Bruno, Princesse, Charlot y Chérie estaban tomando el sol en el patio del bar como estrellas de cine en la Riviera. Se pusieron de pie de un salto en cuanto me vieron y comenzaron a competir por mi atención. Los acaricié, les froté el pelaje y les hice carantoñas a todos ellos, aunque no podía dejar de pensar en Kira.

– Les he ido cogiendo cariño -comentó Odile-. Son una buena compañía.

– ¿Te importaría cuidar de ellos un poco más? -le pregunté, cogiendo en brazos a Chérie.

Apenas me sentía capaz de cuidar de mí misma, por no mencionar a los animales.

Odile le acarició la cabeza a Chérie y a mí, la mejilla.

– Ven a buscarlos cuando estés preparada.
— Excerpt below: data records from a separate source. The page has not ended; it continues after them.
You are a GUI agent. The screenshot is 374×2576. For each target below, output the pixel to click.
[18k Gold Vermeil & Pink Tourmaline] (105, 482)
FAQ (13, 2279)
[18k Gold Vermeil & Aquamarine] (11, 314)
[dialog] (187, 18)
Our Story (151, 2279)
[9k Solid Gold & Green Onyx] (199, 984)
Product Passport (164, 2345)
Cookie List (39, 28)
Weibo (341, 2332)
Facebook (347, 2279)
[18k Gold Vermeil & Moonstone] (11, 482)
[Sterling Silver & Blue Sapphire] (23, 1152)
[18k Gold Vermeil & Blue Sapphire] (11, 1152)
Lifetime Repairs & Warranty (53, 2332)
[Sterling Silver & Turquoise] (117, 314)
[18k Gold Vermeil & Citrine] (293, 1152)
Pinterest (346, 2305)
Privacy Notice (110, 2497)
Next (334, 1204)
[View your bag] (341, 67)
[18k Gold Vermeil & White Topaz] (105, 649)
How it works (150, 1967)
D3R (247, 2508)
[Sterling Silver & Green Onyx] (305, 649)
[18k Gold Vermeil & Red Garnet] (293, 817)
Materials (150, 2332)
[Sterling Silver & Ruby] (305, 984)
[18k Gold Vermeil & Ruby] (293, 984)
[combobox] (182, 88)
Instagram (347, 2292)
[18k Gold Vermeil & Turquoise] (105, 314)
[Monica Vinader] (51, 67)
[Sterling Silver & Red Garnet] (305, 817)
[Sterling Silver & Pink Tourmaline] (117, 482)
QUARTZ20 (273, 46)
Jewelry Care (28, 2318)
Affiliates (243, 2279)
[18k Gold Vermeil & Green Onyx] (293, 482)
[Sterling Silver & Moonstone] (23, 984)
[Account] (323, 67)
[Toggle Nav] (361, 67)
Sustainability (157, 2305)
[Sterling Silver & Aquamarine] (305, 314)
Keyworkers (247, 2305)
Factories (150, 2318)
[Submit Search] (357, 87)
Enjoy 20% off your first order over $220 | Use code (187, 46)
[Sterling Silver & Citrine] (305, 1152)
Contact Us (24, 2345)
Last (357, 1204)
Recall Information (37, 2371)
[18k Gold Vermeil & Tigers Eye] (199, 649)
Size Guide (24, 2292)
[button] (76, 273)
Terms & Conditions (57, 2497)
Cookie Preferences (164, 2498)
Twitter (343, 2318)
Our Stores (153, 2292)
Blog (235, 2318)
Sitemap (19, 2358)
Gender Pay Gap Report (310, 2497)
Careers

Me pidió que me sentara a la mesa y me trajo un vaso de pastis, aunque en nuestra aldea no era una bebida que solieran consumir las mujeres. Era tan fuerte que logró relajar el potente latido de mi corazón. Jean entró en compañía de Jules. Agradecí que ninguno de ellos me hiciera hablar. Les escuché charlando sobre el cambio de temporada y los nuevos cultivos. Ninguno de nosotros quería hablar de la guerra, pero resultaba imposible evitarlo. Lo había cambiado todo. Yo no era la única persona que había sufrido. Diez familias de nuestra minúscula aldea habían perdido un padre, un hijo o una hija.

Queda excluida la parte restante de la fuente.